On the one hand the psychoanalytical experience, the clinical experience
of working with analysis is based on the particular subjectivity
of each analisand. Each person that comes to our office is unique:
his or her history, her symptoms, the fantasy that determines him,
everything that person brings to the analytical scene should be
listen to as a particular and unique account. In the way that we
listen there is no generalizations allowed. The psychoanalytical
diagnosis does not authorize us generalizations about the treatment
and about patients. As a matter of fact, Freud and Lacan, in different
moments, made the analogy between a psychoanalysis and a chess game:
we can plan moves for the beginning of the game, we know of ways
it can end, but we never can predict how the game is going to be
played. Only on the experience of listening to the unconscious,
one person at a time, is it possible “après coup”,
to bear witness to the play of signifiers, to the meaning of the
symptom, to the family narrative, to the playing out of the phantasm,
to all that is constituted in a unique way on each subject’s
account and subjective structure.
On the other hand there are cultural specificities that contribute
to the particular ideologies of the subject. To my surprise this
cultural specificities were not as important as I thought. There
is a difference in how a meaning is constructed on a specific culture
or subculture or on what a signifier points to in that particular
cultural scenario. The cultural differences are important to understand
the particular ideology of a subject or how a particular experience
is signified on that cultural context. The way that families are
structured in Puerto Rico, for instance, is definitely not the same
as it happens with families in Québec. But as a matter of
fact the same difference can be found between middle or upper class
families in Puerto Rico and poor families of the public housing
projects. How we structure the external aspects of our practice
(our office space, the time and spacing of the visits, the family
members we see, the cost of the session, etc.) is influenced by
this differences. But the experience of the analysis, the experience
of listening to what comes from the Unconscious is the same in San
Juan, in Boston, in Québec, in Montreal or in San Francisco.

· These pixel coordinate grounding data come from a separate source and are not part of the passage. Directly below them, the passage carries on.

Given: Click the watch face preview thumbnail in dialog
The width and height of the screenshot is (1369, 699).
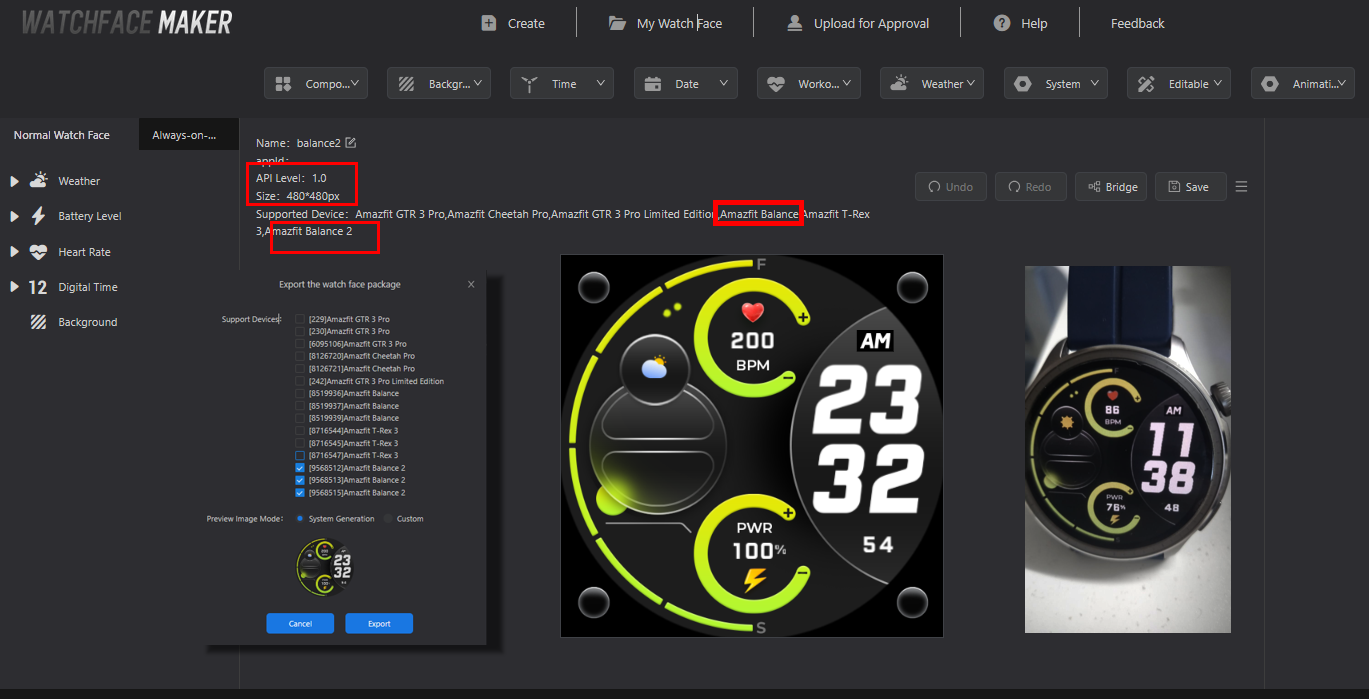Looking at the screenshot, I should [x=325, y=567].
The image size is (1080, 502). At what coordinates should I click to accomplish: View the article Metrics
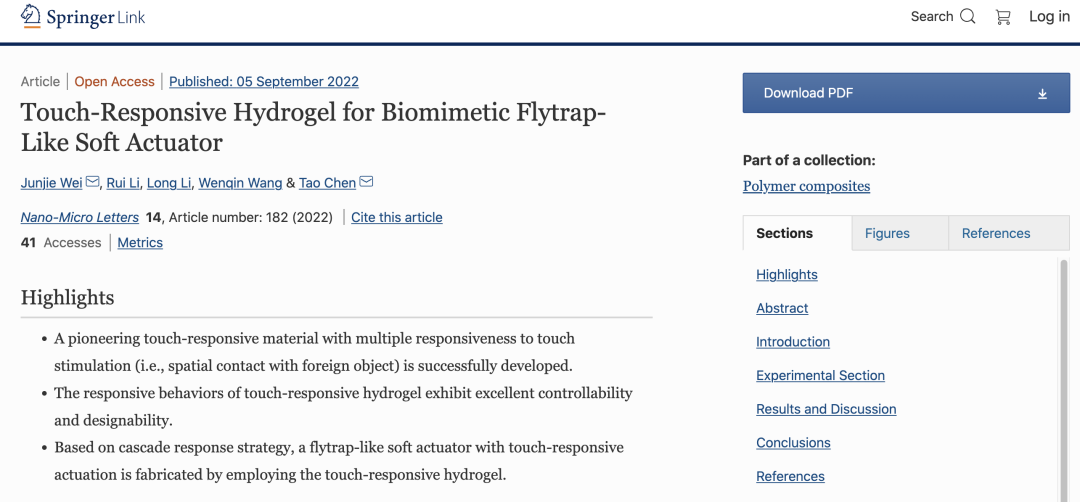point(140,242)
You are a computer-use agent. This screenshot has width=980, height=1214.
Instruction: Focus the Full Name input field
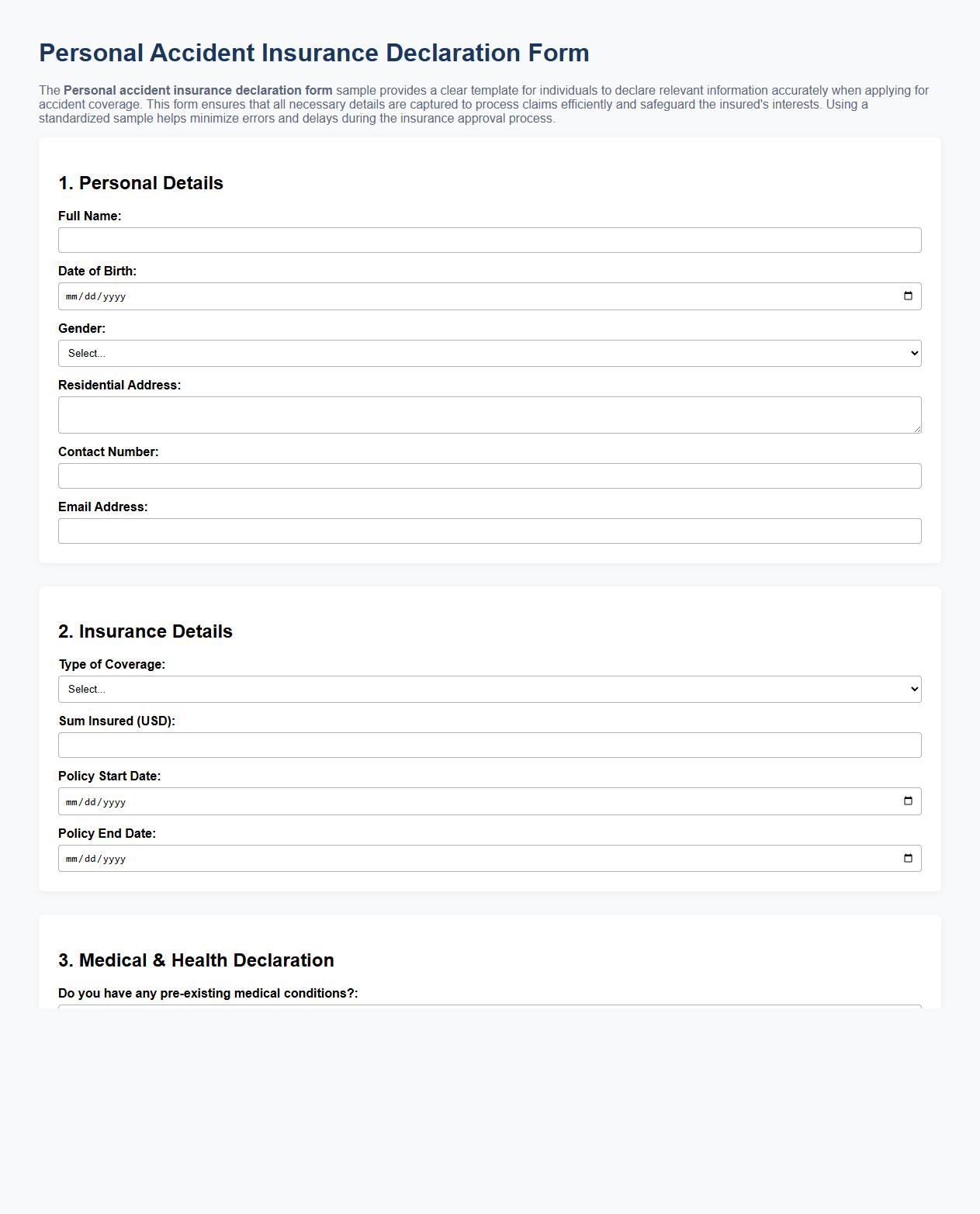click(x=489, y=240)
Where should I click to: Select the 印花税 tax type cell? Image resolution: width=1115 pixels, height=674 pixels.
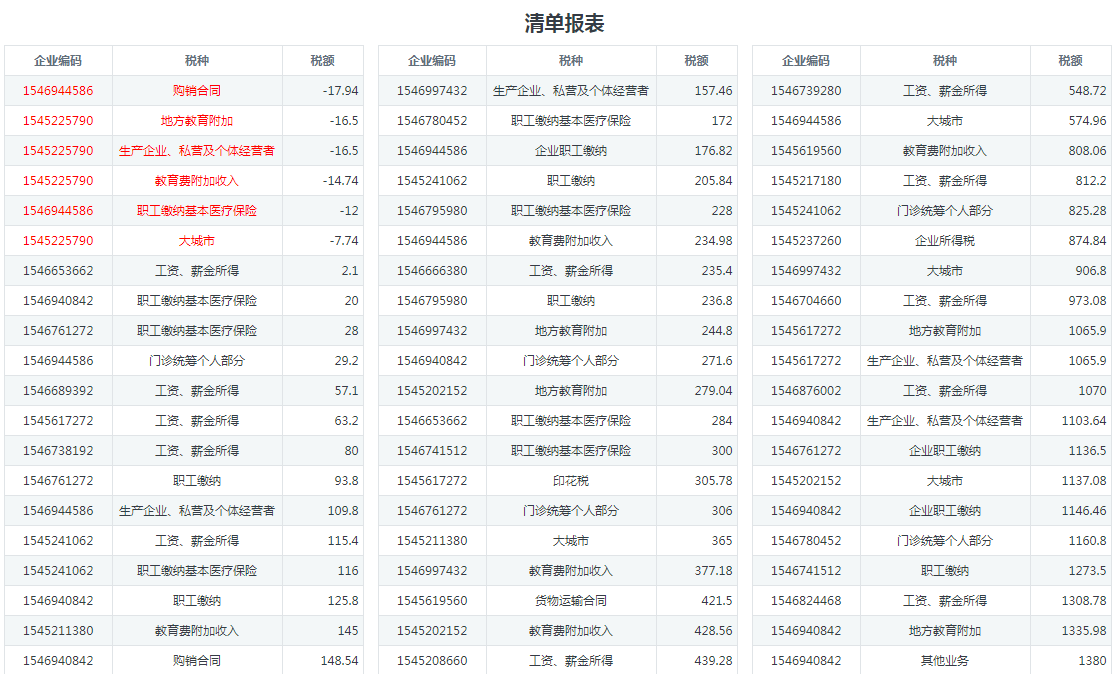tap(571, 481)

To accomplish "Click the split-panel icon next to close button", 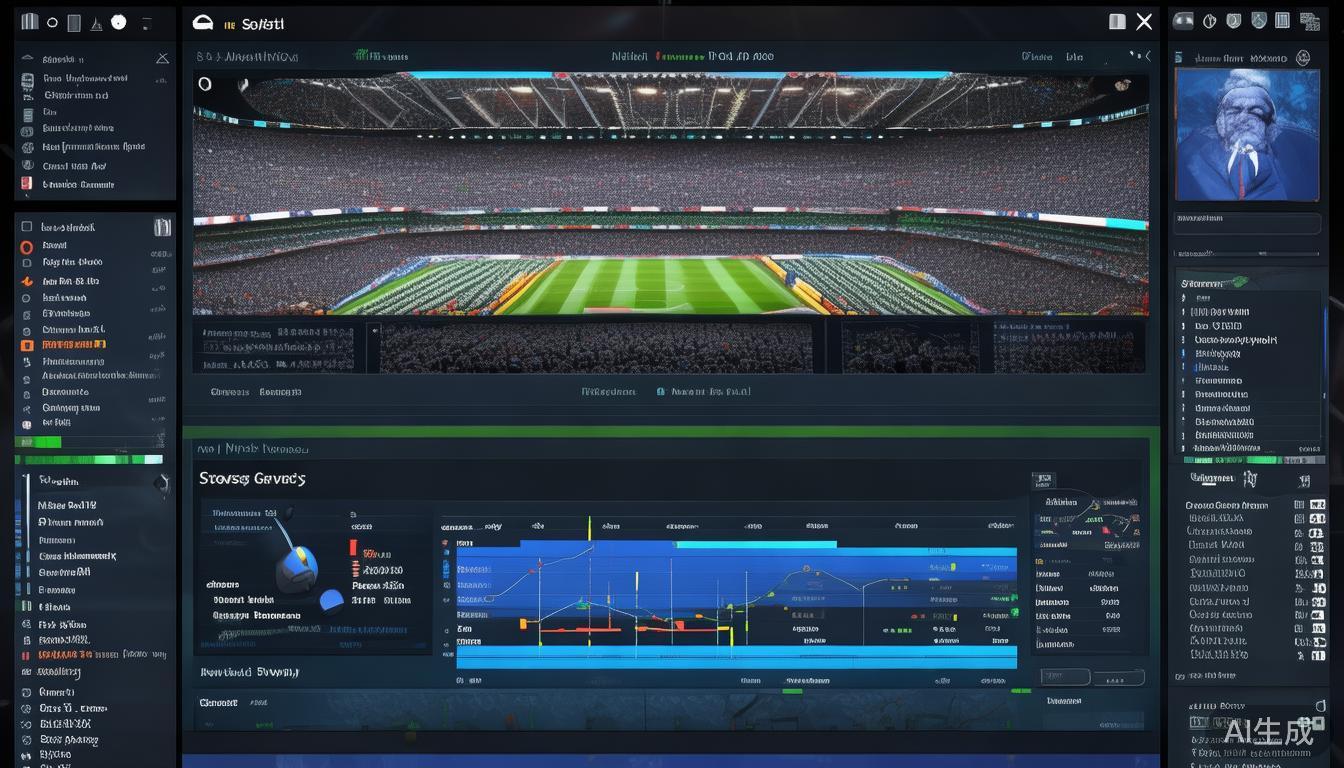I will (1117, 22).
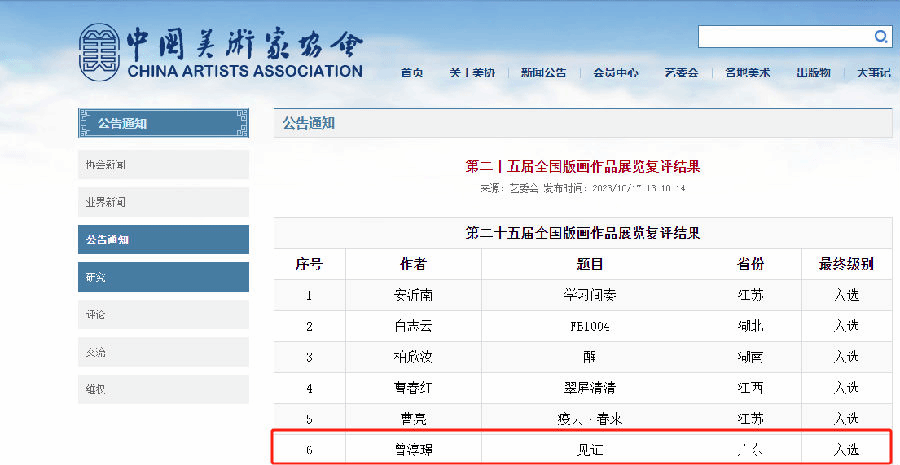Open the 关于美协 menu item
The image size is (900, 465).
471,73
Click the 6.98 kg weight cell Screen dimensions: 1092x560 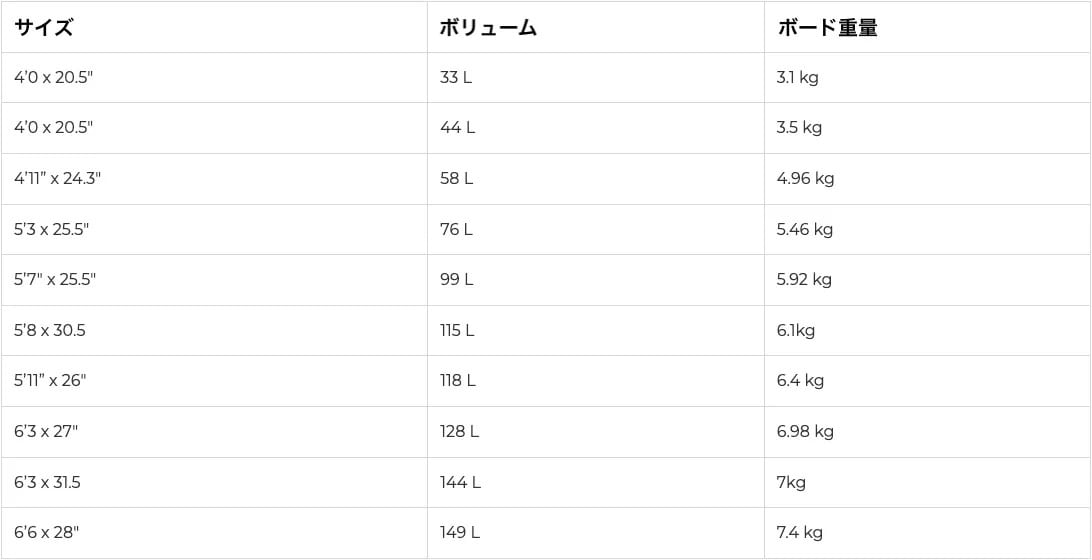point(927,432)
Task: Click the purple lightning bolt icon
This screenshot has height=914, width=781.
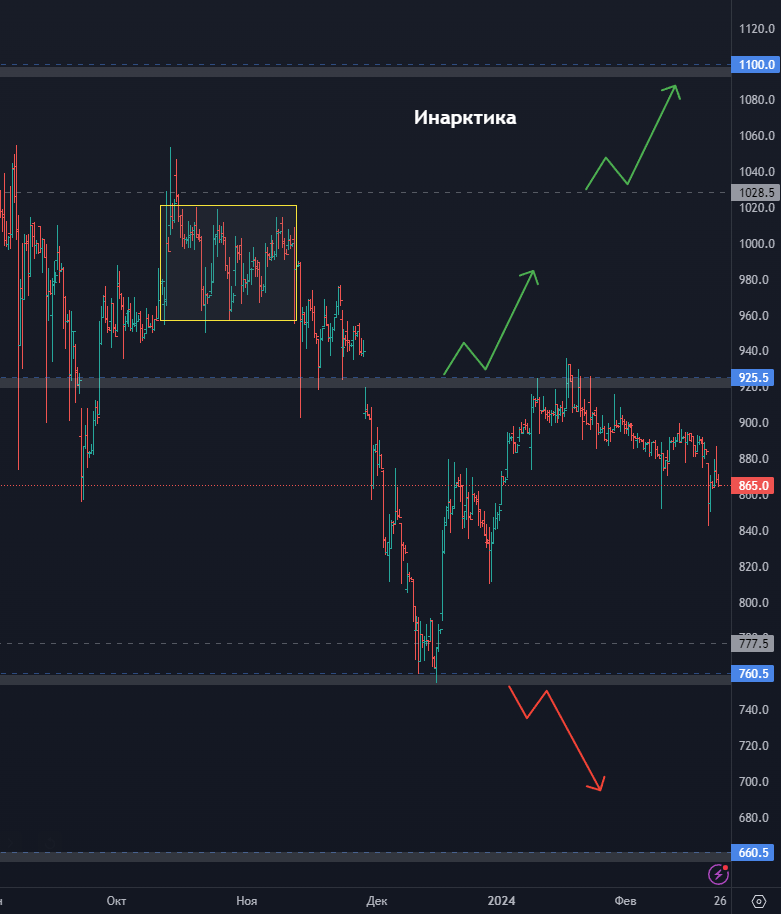Action: 718,875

The analytical experience is based on the fundamentals of the human
experience. We are born of man and woman, we lost our organics instincts
due to the trauma of language, we assume a masculine or feminine
position due to a complex process of subjectivity that inserts us
as subjects in the human culture. This subjetivation process turns
our organism into an erotic body and differentiates us from the
biological order of the rest of the animals. Freud points to the
fundamental nature of the experience of the unconscious, of that
which is outside of the conscious experience, of that which insists
and repeats itself in the story of each one of us, of that we don’t
want to know about and that appears in the symptom, in the lapsus,
in the dream, in wit and in repetition.